> **The task**: Entries must be copied exactly, with nothing left out.

*** Opening of Provided data ***

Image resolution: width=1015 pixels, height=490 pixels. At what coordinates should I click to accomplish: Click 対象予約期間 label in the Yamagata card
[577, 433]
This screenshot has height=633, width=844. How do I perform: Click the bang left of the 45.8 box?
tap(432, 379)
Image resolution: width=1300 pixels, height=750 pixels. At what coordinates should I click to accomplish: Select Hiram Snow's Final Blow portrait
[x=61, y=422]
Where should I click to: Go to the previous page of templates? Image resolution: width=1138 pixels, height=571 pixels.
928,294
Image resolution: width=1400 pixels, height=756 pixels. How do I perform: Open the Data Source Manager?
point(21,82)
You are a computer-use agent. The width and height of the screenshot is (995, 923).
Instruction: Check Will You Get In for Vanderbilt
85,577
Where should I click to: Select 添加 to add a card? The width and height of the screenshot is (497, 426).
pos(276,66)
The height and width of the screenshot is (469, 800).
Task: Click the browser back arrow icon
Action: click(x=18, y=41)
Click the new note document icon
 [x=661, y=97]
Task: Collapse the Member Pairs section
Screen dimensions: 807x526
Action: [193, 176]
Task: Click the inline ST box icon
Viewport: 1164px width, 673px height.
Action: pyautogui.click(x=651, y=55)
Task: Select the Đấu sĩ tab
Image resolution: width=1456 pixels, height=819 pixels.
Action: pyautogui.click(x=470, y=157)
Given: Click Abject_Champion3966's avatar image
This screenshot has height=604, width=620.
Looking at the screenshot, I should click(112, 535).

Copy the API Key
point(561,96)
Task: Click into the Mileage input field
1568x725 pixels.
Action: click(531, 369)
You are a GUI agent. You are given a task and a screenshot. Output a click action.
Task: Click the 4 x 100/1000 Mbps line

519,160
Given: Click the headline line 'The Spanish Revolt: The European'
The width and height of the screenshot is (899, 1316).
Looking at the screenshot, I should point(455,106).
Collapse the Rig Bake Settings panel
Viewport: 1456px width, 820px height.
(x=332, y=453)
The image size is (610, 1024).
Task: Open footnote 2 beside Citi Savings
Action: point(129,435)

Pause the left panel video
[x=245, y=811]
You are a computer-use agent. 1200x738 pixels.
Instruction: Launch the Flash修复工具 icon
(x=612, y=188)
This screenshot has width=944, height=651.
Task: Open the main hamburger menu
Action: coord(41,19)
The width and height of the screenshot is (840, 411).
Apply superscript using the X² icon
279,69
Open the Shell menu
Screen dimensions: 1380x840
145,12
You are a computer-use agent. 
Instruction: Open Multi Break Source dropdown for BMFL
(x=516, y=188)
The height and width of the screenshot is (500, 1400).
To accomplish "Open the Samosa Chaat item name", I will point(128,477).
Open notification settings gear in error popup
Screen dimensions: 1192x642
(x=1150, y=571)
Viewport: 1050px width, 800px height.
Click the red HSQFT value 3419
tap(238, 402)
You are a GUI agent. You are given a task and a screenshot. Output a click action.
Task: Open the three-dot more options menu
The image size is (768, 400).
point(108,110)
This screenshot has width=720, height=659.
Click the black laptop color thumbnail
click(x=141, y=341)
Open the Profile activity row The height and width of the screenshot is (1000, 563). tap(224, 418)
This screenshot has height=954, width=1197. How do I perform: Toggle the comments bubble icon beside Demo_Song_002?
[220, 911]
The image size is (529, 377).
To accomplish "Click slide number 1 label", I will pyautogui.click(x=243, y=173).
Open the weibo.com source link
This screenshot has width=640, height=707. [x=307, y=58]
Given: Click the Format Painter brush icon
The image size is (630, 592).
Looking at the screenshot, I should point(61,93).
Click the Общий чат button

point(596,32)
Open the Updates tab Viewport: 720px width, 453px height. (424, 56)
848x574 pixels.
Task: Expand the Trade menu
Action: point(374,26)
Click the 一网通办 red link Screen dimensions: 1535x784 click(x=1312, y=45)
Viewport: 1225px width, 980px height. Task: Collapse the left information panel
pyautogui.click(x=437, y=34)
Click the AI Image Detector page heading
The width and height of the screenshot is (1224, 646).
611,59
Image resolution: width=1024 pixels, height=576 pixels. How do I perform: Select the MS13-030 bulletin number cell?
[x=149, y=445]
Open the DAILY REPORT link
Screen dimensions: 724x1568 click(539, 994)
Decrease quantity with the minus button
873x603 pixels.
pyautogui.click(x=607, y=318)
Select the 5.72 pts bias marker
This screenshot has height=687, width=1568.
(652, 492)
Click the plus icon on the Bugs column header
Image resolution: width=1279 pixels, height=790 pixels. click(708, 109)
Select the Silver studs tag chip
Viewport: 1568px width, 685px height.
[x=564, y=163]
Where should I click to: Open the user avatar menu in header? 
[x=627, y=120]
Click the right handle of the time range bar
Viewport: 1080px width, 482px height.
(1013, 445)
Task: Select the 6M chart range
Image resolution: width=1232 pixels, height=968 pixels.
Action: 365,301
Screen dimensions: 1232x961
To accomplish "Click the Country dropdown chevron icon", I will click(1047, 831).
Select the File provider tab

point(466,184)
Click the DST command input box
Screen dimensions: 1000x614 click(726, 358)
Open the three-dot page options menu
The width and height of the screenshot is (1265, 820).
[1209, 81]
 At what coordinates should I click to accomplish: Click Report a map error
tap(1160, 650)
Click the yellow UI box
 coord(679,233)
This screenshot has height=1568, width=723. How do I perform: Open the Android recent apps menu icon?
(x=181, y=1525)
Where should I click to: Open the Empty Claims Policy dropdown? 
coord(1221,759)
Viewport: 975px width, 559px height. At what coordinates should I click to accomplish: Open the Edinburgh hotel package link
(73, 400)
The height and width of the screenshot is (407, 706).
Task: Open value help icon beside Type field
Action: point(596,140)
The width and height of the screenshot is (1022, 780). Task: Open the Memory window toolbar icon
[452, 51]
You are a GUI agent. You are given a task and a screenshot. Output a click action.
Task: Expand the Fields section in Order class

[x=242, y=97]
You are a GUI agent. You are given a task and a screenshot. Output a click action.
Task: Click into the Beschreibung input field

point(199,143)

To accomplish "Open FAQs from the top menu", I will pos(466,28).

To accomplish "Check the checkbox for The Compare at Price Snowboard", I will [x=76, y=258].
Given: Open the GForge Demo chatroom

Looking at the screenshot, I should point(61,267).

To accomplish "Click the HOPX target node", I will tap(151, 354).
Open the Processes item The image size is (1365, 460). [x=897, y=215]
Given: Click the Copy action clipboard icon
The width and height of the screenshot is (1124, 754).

*** Close of Provided data ***

> **Response**:
Image resolution: width=1015 pixels, height=490 pixels. At what coordinates should I click to accomplish: Click 対象予約期間 label in the Yamagata card
[577, 433]
This screenshot has height=633, width=844. How do I perform: Click the bang left of the 45.8 box?
tap(432, 379)
Image resolution: width=1300 pixels, height=750 pixels. At what coordinates should I click to accomplish: Select Hiram Snow's Final Blow portrait
[x=61, y=422]
Where should I click to: Go to the previous page of templates? Image resolution: width=1138 pixels, height=571 pixels.
928,294
Image resolution: width=1400 pixels, height=756 pixels. How do I perform: Open the Data Source Manager?
point(21,82)
You are a computer-use agent. The width and height of the screenshot is (995, 923).
Instruction: Check Will You Get In for Vanderbilt
85,577
Where should I click to: Select 添加 to add a card? The width and height of the screenshot is (497, 426).
pos(276,66)
The height and width of the screenshot is (469, 800).
Task: Click the browser back arrow icon
Action: click(x=18, y=41)
Click the new note document icon
 [x=661, y=97]
Task: Collapse the Member Pairs section
Screen dimensions: 807x526
Action: [193, 176]
Task: Click the inline ST box icon
Viewport: 1164px width, 673px height.
Action: pyautogui.click(x=651, y=55)
Task: Select the Đấu sĩ tab
Image resolution: width=1456 pixels, height=819 pixels.
Action: pyautogui.click(x=470, y=157)
Given: Click Abject_Champion3966's avatar image
This screenshot has height=604, width=620.
Looking at the screenshot, I should click(112, 535).

Copy the API Key
point(561,96)
Task: Click into the Mileage input field
1568x725 pixels.
Action: click(531, 369)
You are a GUI agent. You are given a task and a screenshot. Output a click action.
Task: Click the 4 x 100/1000 Mbps line

519,160
Given: Click the headline line 'The Spanish Revolt: The European'
The width and height of the screenshot is (899, 1316).
Looking at the screenshot, I should point(455,106).
Collapse the Rig Bake Settings panel
Viewport: 1456px width, 820px height.
(x=332, y=453)
The image size is (610, 1024).
Task: Open footnote 2 beside Citi Savings
Action: point(129,435)

Pause the left panel video
[x=245, y=811]
You are a computer-use agent. 1200x738 pixels.
Instruction: Launch the Flash修复工具 icon
(x=612, y=188)
This screenshot has width=944, height=651.
Task: Open the main hamburger menu
Action: coord(41,19)
The width and height of the screenshot is (840, 411).
Apply superscript using the X² icon
279,69
Open the Shell menu
Screen dimensions: 1380x840
145,12
You are a computer-use agent. 
Instruction: Open Multi Break Source dropdown for BMFL
(x=516, y=188)
The height and width of the screenshot is (500, 1400).
To accomplish "Open the Samosa Chaat item name", I will point(128,477).
Open notification settings gear in error popup
Screen dimensions: 1192x642
(x=1150, y=571)
Viewport: 1050px width, 800px height.
Click the red HSQFT value 3419
tap(238, 402)
You are a GUI agent. You are given a task and a screenshot. Output a click action.
Task: Open the three-dot more options menu
The image size is (768, 400).
point(108,110)
This screenshot has width=720, height=659.
Click the black laptop color thumbnail
click(x=141, y=341)
Open the Profile activity row The height and width of the screenshot is (1000, 563). tap(224, 418)
This screenshot has height=954, width=1197. How do I perform: Toggle the comments bubble icon beside Demo_Song_002?
[220, 911]
The image size is (529, 377).
To accomplish "Click slide number 1 label", I will pyautogui.click(x=243, y=173).
Open the weibo.com source link
This screenshot has width=640, height=707. [x=307, y=58]
Given: Click the Format Painter brush icon
The image size is (630, 592).
Looking at the screenshot, I should point(61,93).
Click the Общий чат button

point(596,32)
Open the Updates tab Viewport: 720px width, 453px height. (424, 56)
848x574 pixels.
Task: Expand the Trade menu
Action: point(374,26)
Click the 一网通办 red link Screen dimensions: 1535x784 click(x=1312, y=45)
Viewport: 1225px width, 980px height. Task: Collapse the left information panel
pyautogui.click(x=437, y=34)
Click the AI Image Detector page heading
The width and height of the screenshot is (1224, 646).
611,59
Image resolution: width=1024 pixels, height=576 pixels. How do I perform: Select the MS13-030 bulletin number cell?
[x=149, y=445]
Open the DAILY REPORT link
Screen dimensions: 724x1568 click(539, 994)
Decrease quantity with the minus button
873x603 pixels.
pyautogui.click(x=607, y=318)
Select the 5.72 pts bias marker
This screenshot has height=687, width=1568.
(652, 492)
Click the plus icon on the Bugs column header
Image resolution: width=1279 pixels, height=790 pixels. click(708, 109)
Select the Silver studs tag chip
Viewport: 1568px width, 685px height.
[x=564, y=163]
Where should I click to: Open the user avatar menu in header? 
[x=627, y=120]
Click the right handle of the time range bar
Viewport: 1080px width, 482px height.
(1013, 445)
Task: Select the 6M chart range
Image resolution: width=1232 pixels, height=968 pixels.
Action: 365,301
Screen dimensions: 1232x961
To accomplish "Click the Country dropdown chevron icon", I will click(1047, 831).
Select the File provider tab

point(466,184)
Click the DST command input box
Screen dimensions: 1000x614 click(726, 358)
Open the three-dot page options menu
The width and height of the screenshot is (1265, 820).
[1209, 81]
 At what coordinates should I click to accomplish: Click Report a map error
tap(1160, 650)
Click the yellow UI box
 coord(679,233)
This screenshot has height=1568, width=723. How do I perform: Open the Android recent apps menu icon?
(x=181, y=1525)
Where should I click to: Open the Empty Claims Policy dropdown? 
coord(1221,759)
Viewport: 975px width, 559px height. At what coordinates should I click to accomplish: Open the Edinburgh hotel package link
(73, 400)
The height and width of the screenshot is (407, 706).
Task: Open value help icon beside Type field
Action: point(596,140)
The width and height of the screenshot is (1022, 780). Task: Open the Memory window toolbar icon
[452, 51]
You are a GUI agent. You are given a task and a screenshot. Output a click action.
Task: Expand the Fields section in Order class

[x=242, y=97]
You are a GUI agent. You are given a task and a screenshot. Output a click action.
Task: Click into the Beschreibung input field

point(199,143)

To accomplish "Open FAQs from the top menu", I will pos(466,28).

To accomplish "Check the checkbox for The Compare at Price Snowboard", I will [x=76, y=258].
Given: Open the GForge Demo chatroom

Looking at the screenshot, I should point(61,267).

To accomplish "Click the HOPX target node", I will tap(151, 354).
Open the Processes item The image size is (1365, 460). [x=897, y=215]
Given: Click the Copy action clipboard icon
The width and height of the screenshot is (1124, 754).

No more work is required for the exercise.